A more conspicuous point of conformity is King’s attention to grammar, which is especially clear in how he frames a quote from Rosa Parks. King writes that Parks responded to an inquiry “about her tiredness with ungrammatical profundity, ‘My feets is tired, but my soul is rested’” (6). King’s audience is educated. By conditioning Parks’ statement with such a highbrow phrase as “ungrammatical profundity,” King makes clear that he is aware, as his audience surely will be, of Parks’ grammatical mistake. This is small but important. If King were writing for a less educated audience, he would not need to exalt his own grammatical knowledge above Parks’. King goes out of his way to demonstrate sophistication to his educated audience. Plato would deem this unnecessary, but King knows he must gain the intellectual respect of his audience if they are to believe his message about truth and justice.

Beyond flexing his command of language to demonstrate shared sophistication, King writes eloquently to make his work pleasurable to read. He polishes his letter with spectacular aphorisms and lofty metaphors such as in these lines: “Injustice anywhere is a threat to justice everywhere. We are caught in an inescapable network of mutuality, tied in a single garment of destiny” (1). King beautifies his ideas with sharp images such as “stinging darts of segregation,” “shattered dreams of the past,” and a “dark shadow of deep disappointment” (2, 5, 1). Although the subjects he speaks of are gloomy, the language used in describing them is extravagant. Stylish language is not at all pragmatically necessary, but it adds an element of pleasure that attracts and embraces readers.

By studying King’s “Letter from a Birmingham Jail,” we can see that pleasure is not incongruous with arguing for truth and justice; in fact, pleasure advances King’s just argument by making it effective in reaching its target audience.

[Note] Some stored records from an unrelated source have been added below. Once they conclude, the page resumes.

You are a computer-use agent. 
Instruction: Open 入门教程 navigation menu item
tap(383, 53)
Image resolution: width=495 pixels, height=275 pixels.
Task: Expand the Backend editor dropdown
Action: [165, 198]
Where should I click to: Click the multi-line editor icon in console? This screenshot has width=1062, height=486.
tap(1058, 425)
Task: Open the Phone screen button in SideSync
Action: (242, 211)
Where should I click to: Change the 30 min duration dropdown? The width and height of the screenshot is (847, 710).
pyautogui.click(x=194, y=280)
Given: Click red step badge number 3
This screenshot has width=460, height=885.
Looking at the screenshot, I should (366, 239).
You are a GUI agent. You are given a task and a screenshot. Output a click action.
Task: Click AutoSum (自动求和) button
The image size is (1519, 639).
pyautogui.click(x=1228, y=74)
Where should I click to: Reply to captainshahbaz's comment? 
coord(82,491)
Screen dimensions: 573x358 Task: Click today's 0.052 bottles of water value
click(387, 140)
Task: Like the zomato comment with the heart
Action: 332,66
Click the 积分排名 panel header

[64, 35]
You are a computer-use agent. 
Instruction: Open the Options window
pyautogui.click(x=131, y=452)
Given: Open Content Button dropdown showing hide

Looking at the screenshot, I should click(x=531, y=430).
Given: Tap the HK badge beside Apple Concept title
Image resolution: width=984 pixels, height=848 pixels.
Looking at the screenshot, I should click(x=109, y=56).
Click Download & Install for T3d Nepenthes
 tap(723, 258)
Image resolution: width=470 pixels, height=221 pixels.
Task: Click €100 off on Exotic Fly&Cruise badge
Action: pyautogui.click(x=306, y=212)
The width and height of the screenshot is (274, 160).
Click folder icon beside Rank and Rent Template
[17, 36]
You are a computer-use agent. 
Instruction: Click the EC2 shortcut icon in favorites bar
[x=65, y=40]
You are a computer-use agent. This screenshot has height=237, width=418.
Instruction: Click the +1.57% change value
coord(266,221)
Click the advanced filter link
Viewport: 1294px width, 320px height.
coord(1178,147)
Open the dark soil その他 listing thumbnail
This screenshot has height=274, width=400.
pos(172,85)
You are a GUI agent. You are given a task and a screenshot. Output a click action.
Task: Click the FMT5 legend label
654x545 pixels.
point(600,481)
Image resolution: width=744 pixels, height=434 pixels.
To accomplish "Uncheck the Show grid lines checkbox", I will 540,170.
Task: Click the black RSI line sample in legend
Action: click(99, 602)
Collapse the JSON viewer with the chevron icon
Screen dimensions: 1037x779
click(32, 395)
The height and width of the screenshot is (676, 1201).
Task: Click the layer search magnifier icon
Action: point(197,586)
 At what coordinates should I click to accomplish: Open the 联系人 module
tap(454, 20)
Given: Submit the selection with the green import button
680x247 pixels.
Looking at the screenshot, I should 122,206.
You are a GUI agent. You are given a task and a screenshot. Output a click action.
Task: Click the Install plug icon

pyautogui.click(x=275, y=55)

If King had followed Plato’s commandment to write incognizant of pleasure, his letter would have been ineffectual in the campaign for civil rights. You need to be a skilled writer to stand purposefully on the side of truth and justice.

 

 

 

Works Cited

King, Jr., Martin Luther. “Letter from a Birmingham Jail.” The Atlantic Monthly; Volume 212, No. 2; pages 78 – 88. 1963. Print.

Plato. Gorgias, Menexenus, Protagoras. Translated by Tom Griffith, edited by Malcolm Schofield, Cambridge University Press. 2010. Print.